国の枠を超え

 ウクライナと台湾はまったく事情がちがう。だからまちがえるなと、アメリカ駐在の中国大使がいっています。
 中国大使がアメリカの新聞に寄稿するのはめずらしいことですが、ワシントン・ポストが中国の宣伝に乗る形でこれを掲載したのは、ロシアであれ中国であれ言い分があれば聞く、それが言論の自由だということでしょう(Opinion: Chinese ambassador: Where we stand on Ukraine. By Qin Gang. March 15, 2022, The Washington Post)。

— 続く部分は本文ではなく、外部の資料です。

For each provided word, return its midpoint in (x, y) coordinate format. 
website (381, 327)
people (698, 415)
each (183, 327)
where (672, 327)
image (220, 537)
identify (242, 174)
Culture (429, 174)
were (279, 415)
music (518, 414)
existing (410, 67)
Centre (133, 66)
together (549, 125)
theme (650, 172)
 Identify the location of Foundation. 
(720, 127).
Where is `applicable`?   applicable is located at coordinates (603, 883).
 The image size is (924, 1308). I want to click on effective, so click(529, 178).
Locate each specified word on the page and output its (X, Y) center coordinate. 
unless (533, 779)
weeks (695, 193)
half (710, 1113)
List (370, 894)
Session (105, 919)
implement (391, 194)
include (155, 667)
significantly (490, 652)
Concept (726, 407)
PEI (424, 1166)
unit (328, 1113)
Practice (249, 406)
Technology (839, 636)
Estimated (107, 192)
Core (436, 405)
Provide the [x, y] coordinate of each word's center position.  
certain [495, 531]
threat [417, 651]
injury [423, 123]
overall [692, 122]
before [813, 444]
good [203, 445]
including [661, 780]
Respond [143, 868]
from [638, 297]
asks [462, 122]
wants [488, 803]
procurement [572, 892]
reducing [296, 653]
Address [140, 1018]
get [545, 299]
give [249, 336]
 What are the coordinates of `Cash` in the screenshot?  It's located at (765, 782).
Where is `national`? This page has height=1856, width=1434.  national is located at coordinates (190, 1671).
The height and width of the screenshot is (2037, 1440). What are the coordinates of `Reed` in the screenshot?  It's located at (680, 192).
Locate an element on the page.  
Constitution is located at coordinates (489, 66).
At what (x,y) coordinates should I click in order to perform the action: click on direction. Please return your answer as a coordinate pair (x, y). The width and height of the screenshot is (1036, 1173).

 中国の秦剛(チン・ガン)駐米大使は、ウクライナ戦争について要旨こういっています。
・・・ロシアがウクライナに侵攻するのを、中国は事前に知っていて止めなかったとか、北京五輪が終わるまで待つよう頼んだとかのうわさがあるが、根も葉もないことだ。中国は国連憲章を尊重し、各国の領土と主権を尊重する。もちろんウクライナの主権も守られなければならない。だから一貫して戦争ではなく平和的な解決を主張している。

 台湾はウクライナとおなじだという人がいるが、まったくちがう。ウクライナは独立国だが、台湾は中国の一部であり主権国家ではない。われわれは台湾の平和的統一を望むが、もしも「台湾独立」というような動きがあればすべての手段を使って阻止する。だからアメリカがはっきりとひとつの中国の原則を守り、「台湾独立」のような動きに惑わされないことを願う・・・

台湾のひまわり学生運動(太陽花學運、2014年)
(Credit: othree, Openverse)

 この泰大使の寄稿を読んで、ぼくは一方的だとは思いつつ論理的には正しいと思わざるをえませんでした。
 中国は国連憲章に沿って行動している。台湾はもともと中国のものだという言い分は一貫しています。そもそも中国が国連に加盟し、台湾が排除されたときにこの構図はできあがった。それはアメリカも日本も、国際社会のだれもが認めた構図なのです。

 では中国が正しいのか。
 うっかりそう思いそうになるけれど、なにかがちがう。
 そして考えたのは、この構図に対抗するためには「国」という枠組みを離れるしかないということでした。

ひまわりはウクライナの国花

 じつはそれこそが、ウクライナの戦っているものではないか。
 ウクライナの人びとは、ウクライナという「国」を守るためではなく、「ウクライナ人でありたい」「ロシア人に同化されたくない」ために戦っている。国境線を維持し、領土を守ることより、自分たちの地域を守りたい、自分の生き方を守りたいという感覚でしょう。それは大ロシア帝国の再現とはかけ離れた希望です。
 でも、そのレベルであるならやはりウクライナと台湾はおなじ問題です。
 泰大使に同意できない理由はそこなのです。